Rows from a screen grounding dataset
■ ■ ■ ■ ■

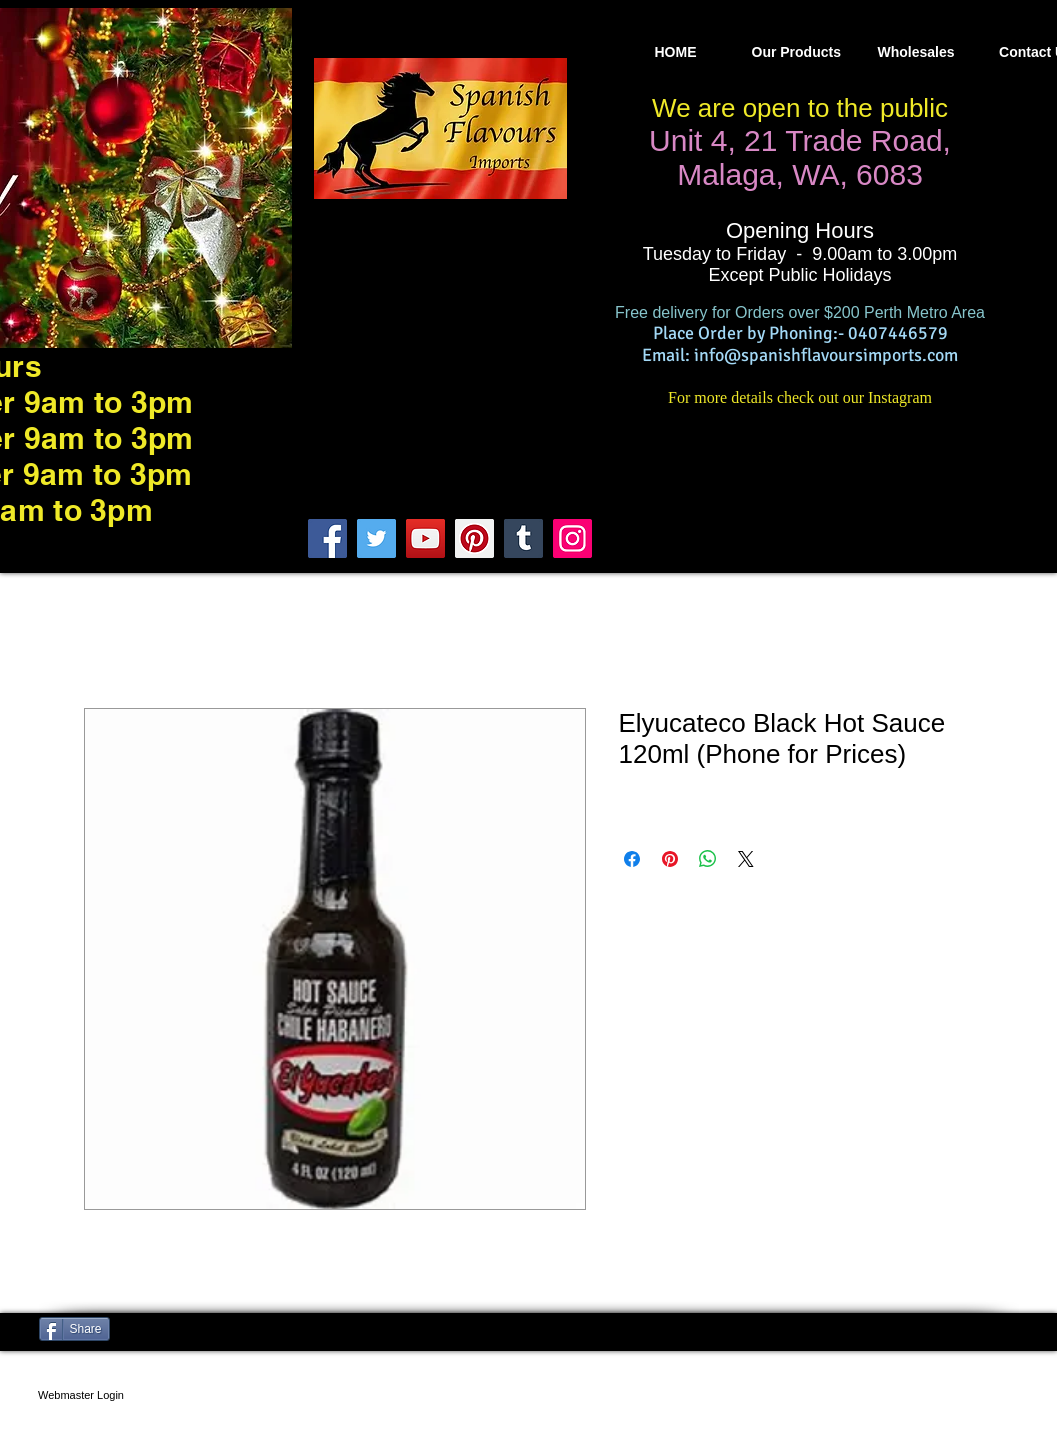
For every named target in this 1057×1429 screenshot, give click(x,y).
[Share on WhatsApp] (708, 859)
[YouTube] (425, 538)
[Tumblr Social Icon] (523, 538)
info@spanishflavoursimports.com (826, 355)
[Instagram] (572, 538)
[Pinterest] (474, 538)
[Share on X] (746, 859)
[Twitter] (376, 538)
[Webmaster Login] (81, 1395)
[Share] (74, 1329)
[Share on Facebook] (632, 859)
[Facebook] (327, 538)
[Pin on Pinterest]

■ ■ ■ ■ ■

**YOUR TASK**
Arrange every line of the material above as a numbered list, leaving out blank lines and the pictures.

**TASK RESPONSE**
1. For every named target in this 1057×1429 screenshot, give click(x,y).
2. [Share on WhatsApp] (708, 859)
3. [YouTube] (425, 538)
4. [Tumblr Social Icon] (523, 538)
5. info@spanishflavoursimports.com (826, 355)
6. [Instagram] (572, 538)
7. [Pinterest] (474, 538)
8. [Share on X] (746, 859)
9. [Twitter] (376, 538)
10. [Webmaster Login] (81, 1395)
11. [Share] (74, 1329)
12. [Share on Facebook] (632, 859)
13. [Facebook] (327, 538)
14. [Pin on Pinterest]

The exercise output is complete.